# [Exercise objective]
Among the records, how many lines contain "computer"? Only the number is needed.

Records contained in a dataset:

_____

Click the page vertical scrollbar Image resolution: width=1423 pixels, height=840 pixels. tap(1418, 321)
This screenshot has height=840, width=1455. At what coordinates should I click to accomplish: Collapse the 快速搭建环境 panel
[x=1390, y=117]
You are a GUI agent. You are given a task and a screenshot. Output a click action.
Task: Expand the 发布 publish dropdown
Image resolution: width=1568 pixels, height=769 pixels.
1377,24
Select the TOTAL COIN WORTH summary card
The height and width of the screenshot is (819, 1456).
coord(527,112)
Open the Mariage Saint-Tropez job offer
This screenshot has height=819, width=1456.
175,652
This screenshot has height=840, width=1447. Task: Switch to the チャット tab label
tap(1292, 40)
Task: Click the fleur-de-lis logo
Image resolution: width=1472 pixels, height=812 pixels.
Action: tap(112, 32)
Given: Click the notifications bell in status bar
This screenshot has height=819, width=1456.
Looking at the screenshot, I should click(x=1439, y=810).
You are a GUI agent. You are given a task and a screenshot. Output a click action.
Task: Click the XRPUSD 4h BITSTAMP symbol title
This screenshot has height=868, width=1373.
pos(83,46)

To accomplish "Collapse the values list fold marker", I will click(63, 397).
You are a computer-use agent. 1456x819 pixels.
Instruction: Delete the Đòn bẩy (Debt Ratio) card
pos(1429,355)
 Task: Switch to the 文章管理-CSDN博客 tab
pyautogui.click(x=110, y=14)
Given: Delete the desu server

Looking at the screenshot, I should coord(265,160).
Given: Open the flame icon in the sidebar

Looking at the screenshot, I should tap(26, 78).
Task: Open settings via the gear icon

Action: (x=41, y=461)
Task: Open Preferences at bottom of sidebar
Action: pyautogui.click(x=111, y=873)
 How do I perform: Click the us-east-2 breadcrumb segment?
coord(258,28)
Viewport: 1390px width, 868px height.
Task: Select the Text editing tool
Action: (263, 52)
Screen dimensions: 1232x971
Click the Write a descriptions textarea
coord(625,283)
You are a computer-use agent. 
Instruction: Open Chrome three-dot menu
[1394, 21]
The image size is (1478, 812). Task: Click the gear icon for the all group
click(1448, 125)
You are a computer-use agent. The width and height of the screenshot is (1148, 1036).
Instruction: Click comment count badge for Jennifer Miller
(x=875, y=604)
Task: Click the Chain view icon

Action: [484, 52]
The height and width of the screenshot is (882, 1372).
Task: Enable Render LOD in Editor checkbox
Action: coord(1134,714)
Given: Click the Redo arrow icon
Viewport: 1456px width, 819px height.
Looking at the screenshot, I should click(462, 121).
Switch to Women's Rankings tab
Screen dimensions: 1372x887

_____

# [Result]
3